The Boeing aircraft manufacturing company (United States) withheld information about potential hazards associated with a new flight-control feature that could cause an airliner to abruptly nosedive and crash. The Interfax Ukraine news agency reported this, citing The Wall Street Journal, which cited flight safety experts involved in the investigation of the recent crash of a Lion Air airliner.

According to the report, the automated stall-prevention system on Boeing 737 MAX 8 and MAX 9 models, which is intended to help cockpit crews avoid mistakenly raising a plane’s nose dangerously high, can push it down unexpectedly and so strongly under unusual conditions that flight crews cannot pull it back up.

According to the report, Boeing told airlines in a world-wide safety bulletin after the Lion Air airliner crash that such a scenario can result in a steep dive or crash even if pilots are manually flying the jetliner and do not expect flight-control computers to kick in. According to the report, this warning came as a surprise to many pilots who fly these aircraft models. Safety experts said that neither airline managers nor pilots had been told such a system had been added to the latest 737 variant and therefore aviators typically were not prepared to cope with the possible risks.

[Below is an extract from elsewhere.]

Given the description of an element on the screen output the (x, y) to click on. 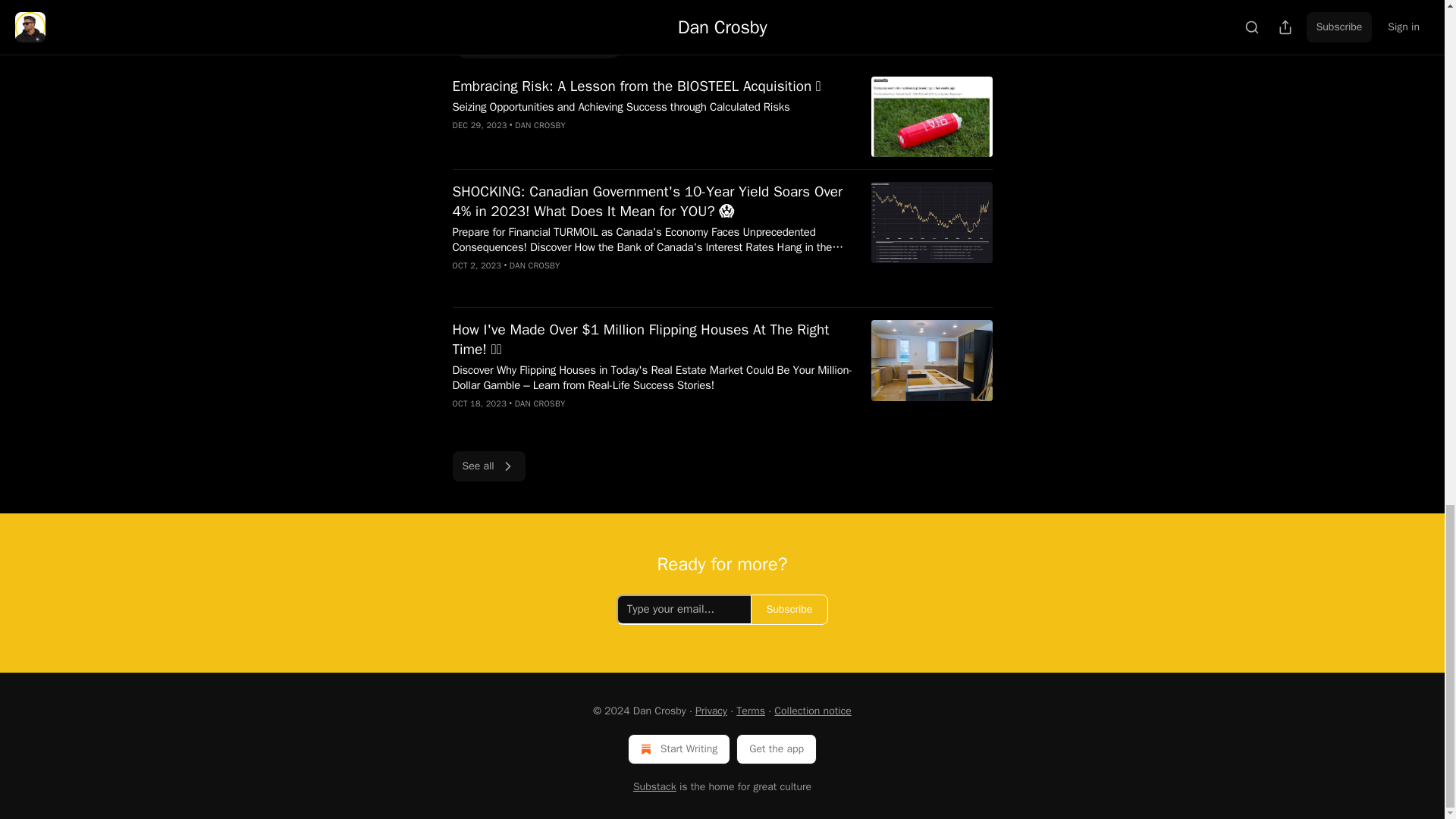
Latest (518, 43)
Top (471, 43)
Discussions (585, 43)
Given the description of an element on the screen output the (x, y) to click on. 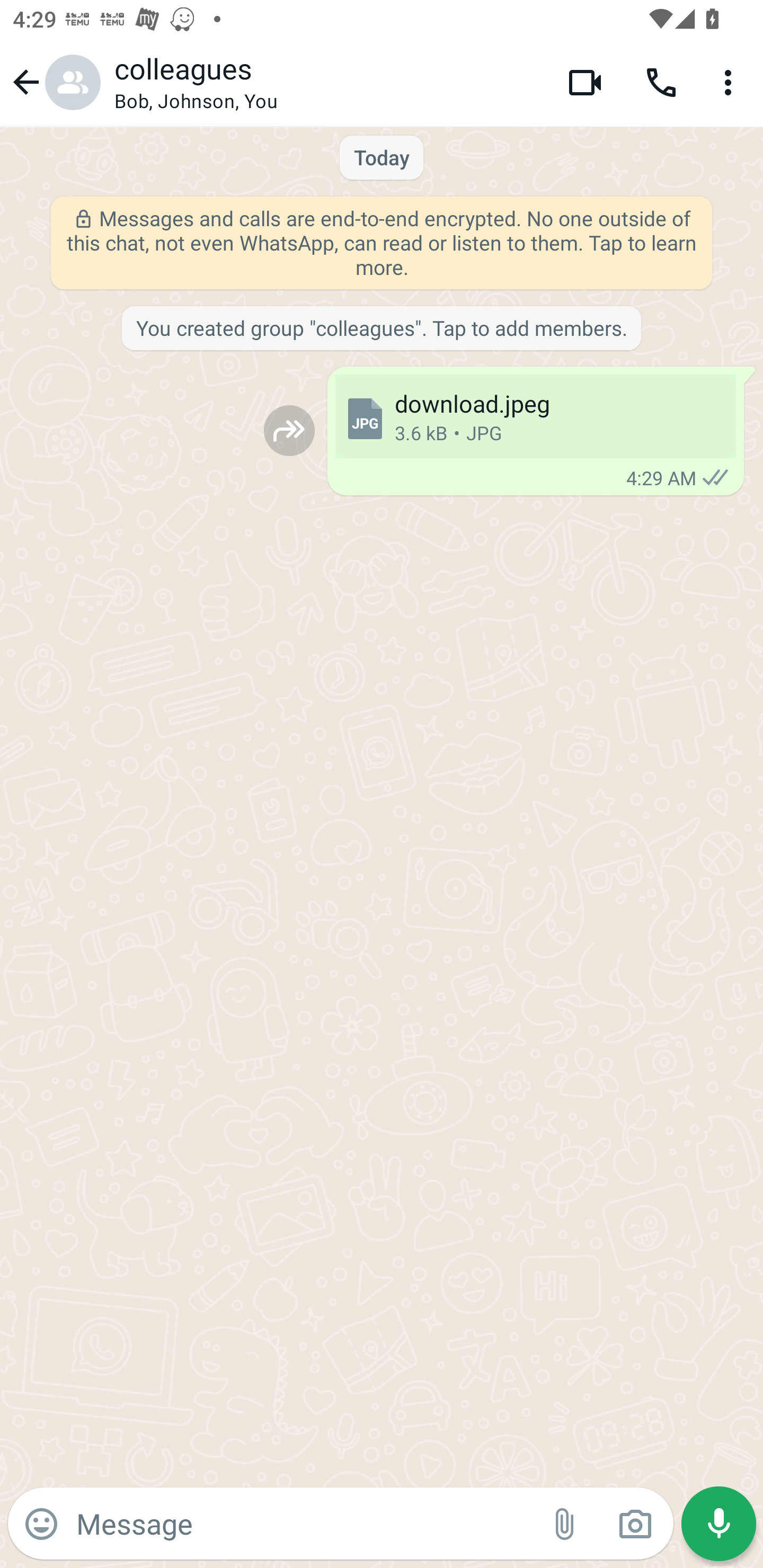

"It is pretty asinine for them to put a system on an airplane and not tell the pilots who are operating the airplane, especially when it deals with flight controls. Why weren’t they trained on it,” said Captain Mike Michaelis, chairman of the safety committee for the Allied Pilots Association, which represents about 15,000 American Airlines pilots.

According to an informed source at the United States’ Federal Aviation Administration, the new flight-control systems were not highlighted in any training materials or during lengthy discussions between carriers and regulators about phasing in the latest 737 derivatives.

The problem with the new system became known during the investigation of the crash of a Boeing-737 MAX 8 belonging to the Lion Air airline. Boeing 737 MAX 8 crashed into the sea off the west coast of the island of Java (Indonesia) on October 29 with 189 people on board.

The first Boeing 737 MAX airliner is expected to be delivered to Ukraine in 2019. Ukraine International Airlines (UIA) plans to add the first of three aircraft of this model to its fleet in spring next year.